P. F. A. Méchain (Paris, France) discovered this comet in the evening sky near Omicron Piscium on 1790 January 9.75. Several observers, including Charles Messier and William Herschel, observed the comet for the next three weeks. Ultimately, Méchain obtained the final observation on February 1. Méchain also computed an orbit, but because of the short duration of visibility the comet's short-period nature was not recognised.

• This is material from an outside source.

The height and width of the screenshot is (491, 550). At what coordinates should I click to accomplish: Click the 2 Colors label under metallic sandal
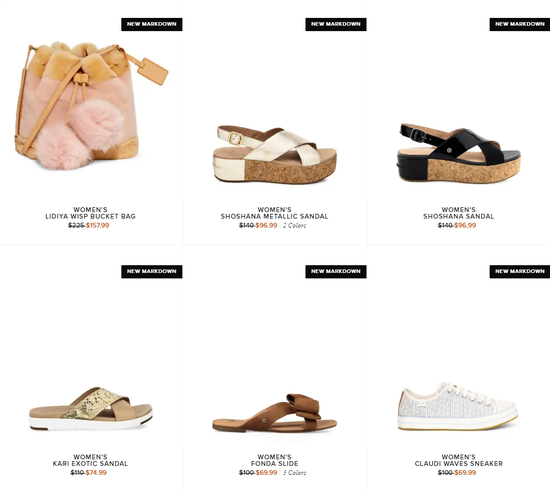[x=295, y=226]
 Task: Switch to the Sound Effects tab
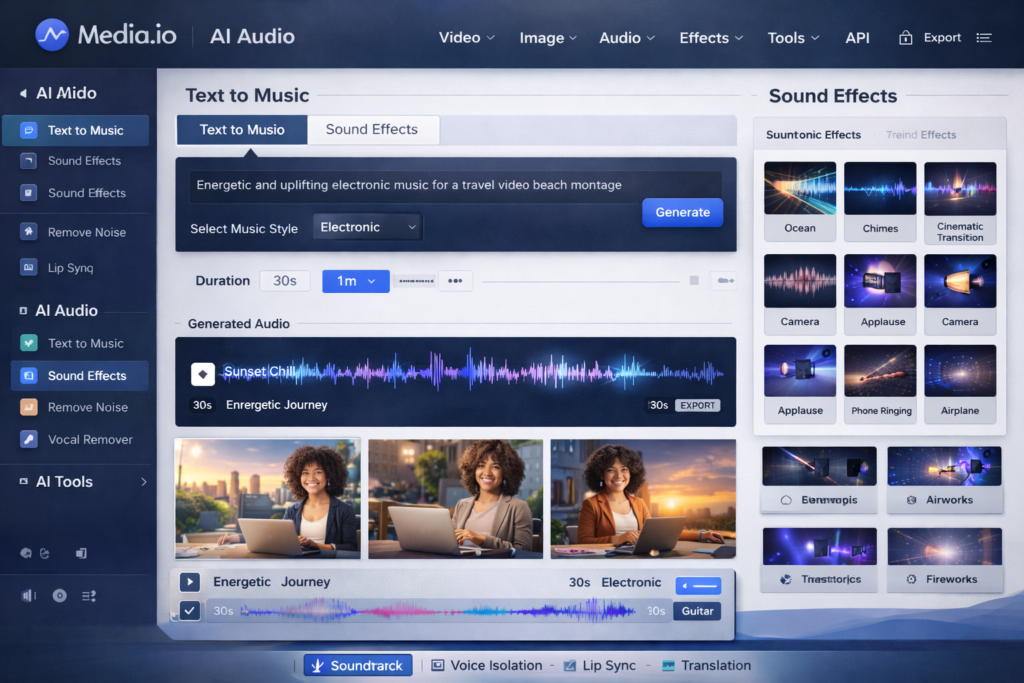coord(373,129)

Horace Parnell Tuttle (Harvard College Observatory, Cambridge, Massachusetts) discovered this comet on 1858 January 5.01. He described it as "rather faint, but not so much so as to afford any difficulty in observing it with the great refractor." Karl Christian Bruhns (Berlin, Germany) independently discovered this comet on January 11.89. He described it as "a very large diffuse object without nucleus and distinct border." By that time, several observatories had already confirmed Tuttle's discovery, so Bruhns' name was not attached to this comet.

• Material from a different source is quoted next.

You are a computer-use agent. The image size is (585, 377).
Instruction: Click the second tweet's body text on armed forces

Charles W. Tuttle (Newburyport) used three positions obtained between January 5 and 13, and computed a parabolic orbit with a perihelion date of 1858 February 20.48 and a perihelion distance of 1.070 AU. He noted "so strong a resemblance to [the orbit] of the second comet of 1790, that there would seem to be small reason for doubt of the identity of the comet." Several other astronomers began to also suspect this identity. the first elliptical orbit was computed by James C. Watson (Ann Arbor, Michigan) during late February. He used three positions obtained between January 5 and February 25, and determined a perihelion date of February 23.26, a perihelion distance of 1.026 AU, and an orbital period of 13.96 years. Ultimately the comet passed closest to Earth (0.7604 AU) on January 21. The coma diameter reached a maximum of 3.5 to 4 arc minutes during February and early March. The comet's total magnitude may have been slightly brighter than 7 at maximum.
The comet's first predicted return was that of 1871. On October 13 Alphonse Louis Nicolas Borrelly (Marseilles, France) recovered it. Independent recoveries were made by Winnecke (Karlsruhe) on October 16 and H. P. Tuttle (Harvard Observatory) on the 22nd. The comet may have exceeded magnitude 8 when at its brightest.
This comet has been observed at every return except that of 1953 which was especially unfavorable. Since the 1871 apparition, only one return attained a maximum brightness greater that 7 and that was in 1980, when the magnitude reached 6.5.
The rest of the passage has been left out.